As of September 2018, Nasdaq offers 16 alternative datasets, listed below.

  • Financial Systemic Exposure
  • Global News Exposure
  • Supply Chain Network Exposure
  • Multi-Layered Exposure
  • Emerging Technology
  • Earnings Quality
  • ESG Holdings Intelligence
  • ETF Reference Data
  • Social Media Sentiment 
  • Technical analysis
  • G10 Communique (Central banks)
  • Premium alpha
  • Twitter sentiment
  • Corporate filings
  • Multi-Expert Long with Short Hedge
  • Corporate earnings

For now, the main focus is on providing insights for equity investors, with a bias towards US equities where there is more prevalent public data. 

The full spectrum of active buy side firms, ranging from the most sophisticated quant funds to much smaller discretionary shops, are existing or potential users of alternative datasets. “Highly diversified quantitative funds typically want some incremental knowledge on 3,000 to 10,000 stocks. It is harder to add value for concentrated, sector specialist funds that already have immersive knowledge of each holding, though longer term this heightened challenge of seeking out unique insights could be more rewarding,” says Dague.

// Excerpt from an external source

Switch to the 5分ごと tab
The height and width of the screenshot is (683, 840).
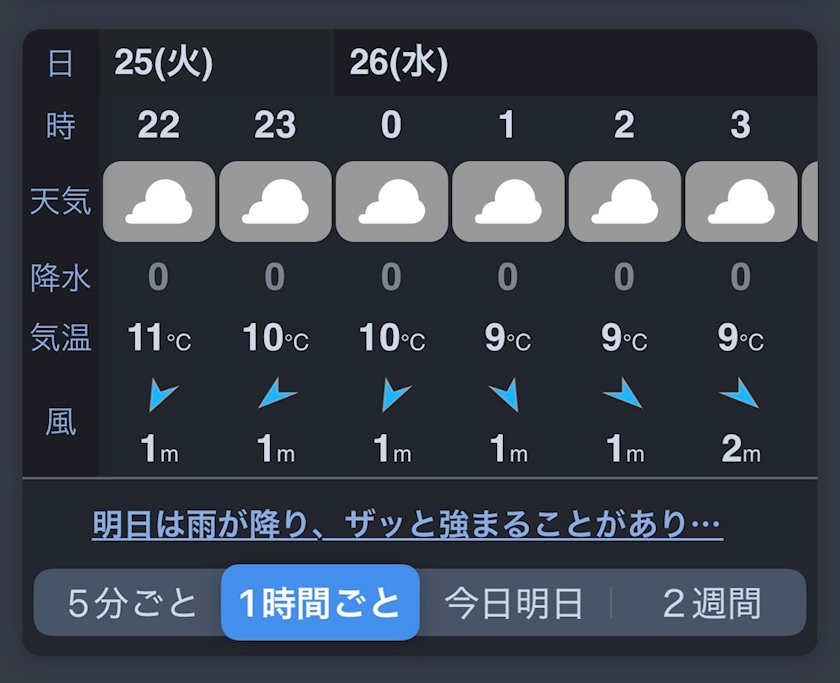(133, 603)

No offering specifically for retail investors has been rolled out, though Dague envisages a market niche for serving prosumers – who buy services of a quality somewhere between consumers and professionals.  

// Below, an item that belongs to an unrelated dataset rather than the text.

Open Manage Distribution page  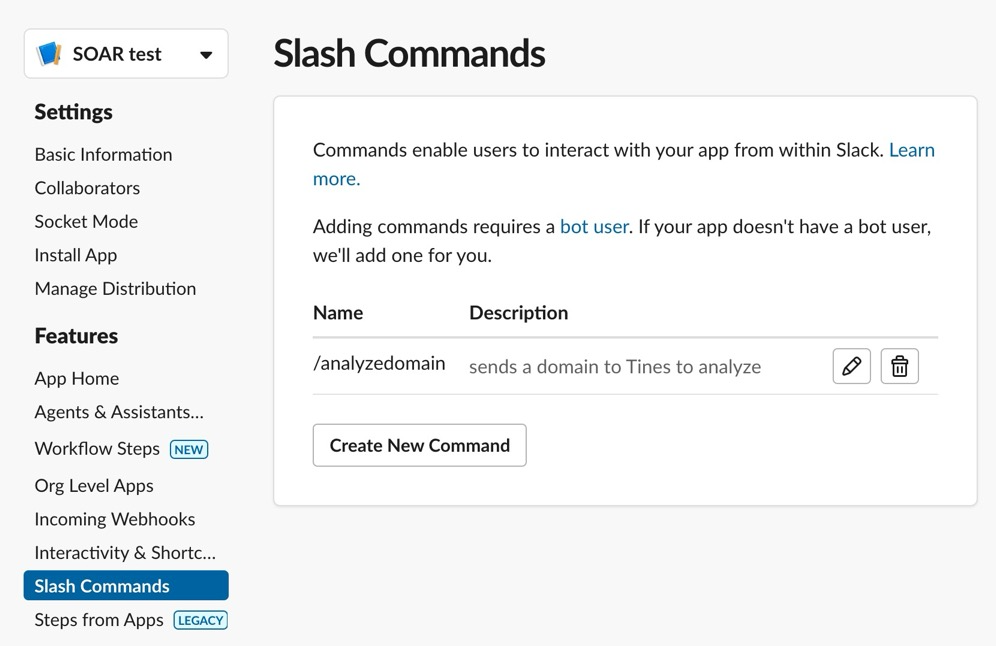coord(115,289)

Credit, fixed income and commodities could be added later, broadening out the offering to cater for other strategies, such as macro funds.

There are requests for customisation. “Though the service is not yet fully customisable, we take pride in being agile responding to client feedback,” says Dague.

He does not speculate on specific targets for numbers of datasets, but as the number of suppliers is exploding, Analytics Hub will grow the offering as fast as possible. Dague anticipates, “Analytics Hub might eventually offer hundreds or thousands of datasets, but will be disciplined in balancing quality with quantity”. 

Where Analytics Hub fits into GIS and Nasdaq 

Nasdaq’s investment data and analytics unit, Global Information Services (GIS), includes Analytics Hub, eVestment, acquired in 2017 for $705 million, and strategic advisory company Nasdaq Dorsey Wright, acquired in 2015 for $225 million. “The objective is to be focused on the buy side, but removed from the exchange, and closer to the investment decision making,” says Dague.

GIS has two other pillars – market data products and an index licensing business that can eventually be used to launch ETFs. A synergy within these sub-groups is the first alternative data index based on disruptive technology, Nasdaq Yewno Global Disruptive Tech Benchmark. Disruption is gauged by tallies of patents in 35 key disruptive technologies, including batteries, blockchain, AI and virtual reality. The Bloomberg ticker is NYDTB. There is no ETF (yet). Long term, Dague “sees a lot of opportunity to bring actionable data to the masses”.

GIS is one of four Nasdaq verticals. The other three are markets, enterprise software used to power 120 exchanges, and corporate services, helping companies to go public and advising them on investor relations and share price action. The natural big picture synergy amongst these is that healthy markets create more data and more demand for issuance.